For me, one of the pleasures of the best of these programmes is that they demonstrate that, even in an Israel that is very conflicted and divided internally, it is still possible for two people to argue and disagree in a civilised way, and to remain respectful of each other. I first heard this in action on a weekly program of the early 2000s, called ‘על ימין ועל שמאל‘, ‘On the Right and the Left’, in which two national figures sat down to discuss current affairs. The figures were: on my right (on almost everyone’s right) Geula Cohen and on my left (on many people’s left) Eli Amir.

Geula Cohen had been a member of Etzel (a mainly revisionist breakaway from the mainstream pre-State underground defence force Hagana, Etzel followed a stronger line of response to Arab terror) and Lechi (which acted principally against the British Mandate forces). Cohen was Lechi’s underground radio broadcaster. After the establishment of the State, she became a politician, eventually cofounding the right-wing political party Techiya in 1979, in opposition to Camp David. She supported Jewish settlement of all parts of Eretz Yisrael, and herself briefly moved to Kiryat Arba, which is about as deep in cowboy country as you can get. She was in later life a recipient of the Israel Prize.

Eli Amir is an author and social activist. Having served as Advisor on Arab Affairs to Prime Minister Levi Eshkol, he was later appointed Director General of the Youth and Aliya Department of the Jewish Agency. He repeatedly met with literary and other figures in the Arab world and advocated for co-existence, campaigning for more Israeli books to be published in the Arab world, and asking: ‘How can there be peace without us knowing each other?’

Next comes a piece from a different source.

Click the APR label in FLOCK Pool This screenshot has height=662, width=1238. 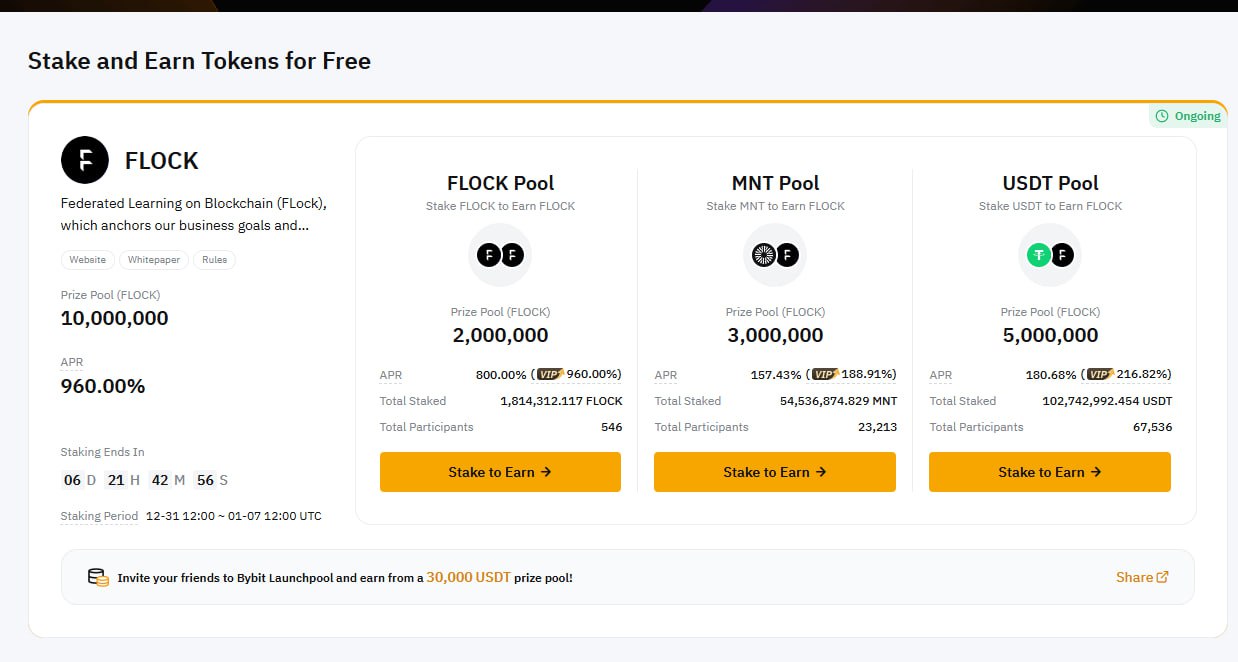click(x=391, y=375)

Each week, these two, whose world views and the arcs of whose lives were so different, sat in a radio studio and discussed the events of the preceding week. They never, to the best of my memory, found any significant island of agreement between them, but they always listened to each other respectfully, responded to each other’s points seriously, and parted, every week, as adversaries who recognized the right of each to disagree with the other, and who also each recognised that the other cared deeply about the country they both loved.

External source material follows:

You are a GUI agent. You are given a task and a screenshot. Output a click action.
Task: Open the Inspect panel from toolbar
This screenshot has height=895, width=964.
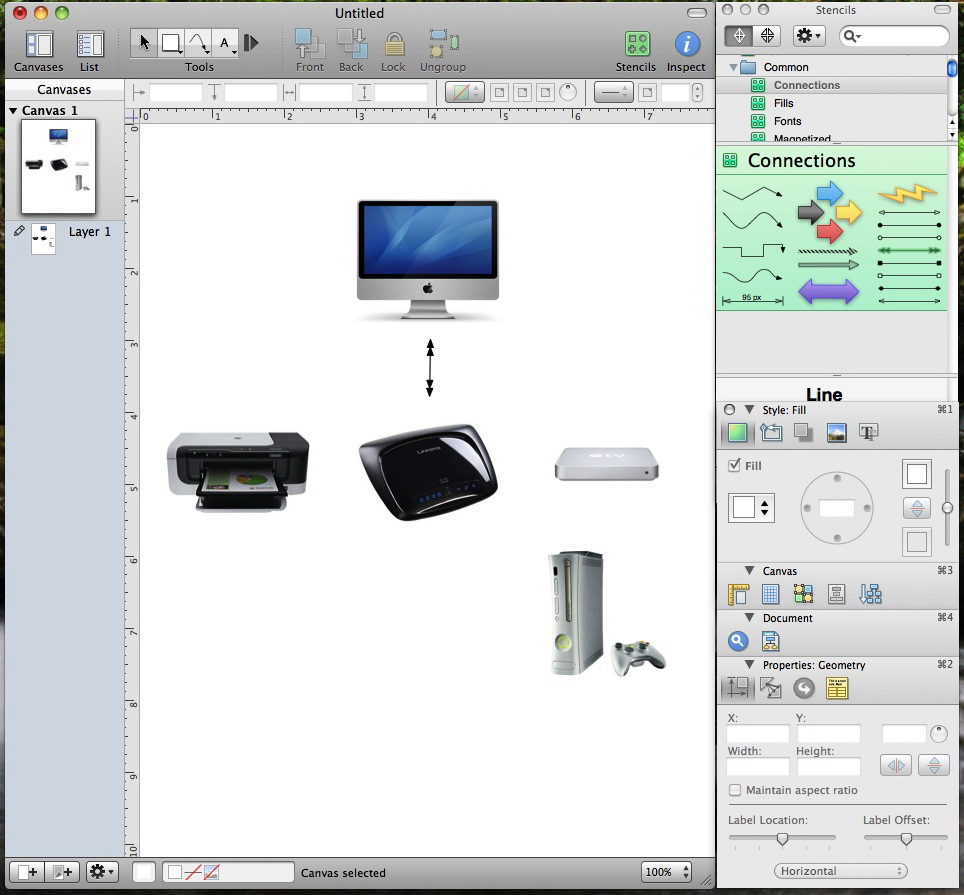coord(686,45)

Something of the same spirit lives on, with, it must be said, a little less gravitas (but then we live in a very different age from the early 2000s, and certainly from the 1930s and 40s, Geula Cohen’s formative years, and even the 1950s and 60s, Eli Amir’s formative years). Currently on Reshet Bet, on Friday mornings, Emily Amrousi and Professor Yuval Elbashan jointly present a programme (‘Emily and the Professor’), in which they both discuss the week’s events and interview people in the news.

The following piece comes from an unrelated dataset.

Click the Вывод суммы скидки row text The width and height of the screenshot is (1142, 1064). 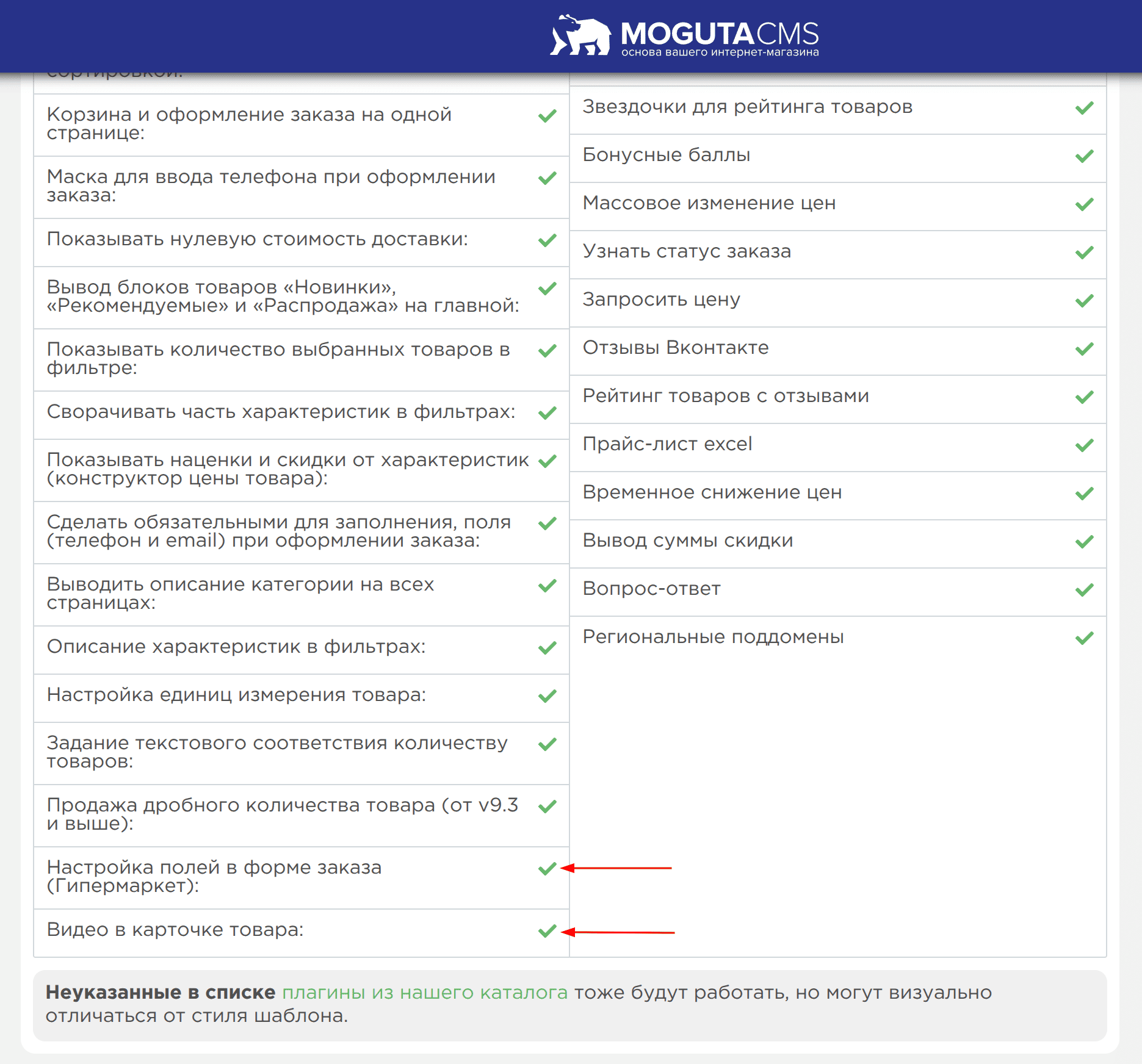point(687,541)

‘Emily’, a children’s author, journalist, and ex-spokesperson of the Yehuda and Shomron Council, lived for many years in Talmon, a yishuv close to Ramallah, and now lives in Jerusalem. In her childhood, her family became religious, and she grew up in a modern-orthodox, Bnei Akiva atmosphere. ‘The Professor’ is indeed a professor, of Law, and has been closely involved for 25 years with a non-profit organization advocating community and social rights for the weaker sectors in Israeli society.

Again, as with Geula Cohen and Eli Amir, Amrousi and Elbashan are (almost always) respectful of each other’s arguments, although it has to be said that the events of this year so far have put that tolerance to the test on more than one occasion. They are clearly friends, not only in the studio, and they welcome the opportunity to debate real issues in a civilized manner.

When I listen to programmes such as these, I find myself able to sustain some hope that Israeli society may be able to heal the fractures that threaten us.

This hope is nurtured in other ways as well. On Friday mornings, Omer Ben-Rubi presents a programme looking at the cultural news of the week. Ben-Rubi is not only a presenter; he is also an experienced administrator. He served as the founding manager of Reshet Bet, having previously run Galei Tzahal, the army radio station.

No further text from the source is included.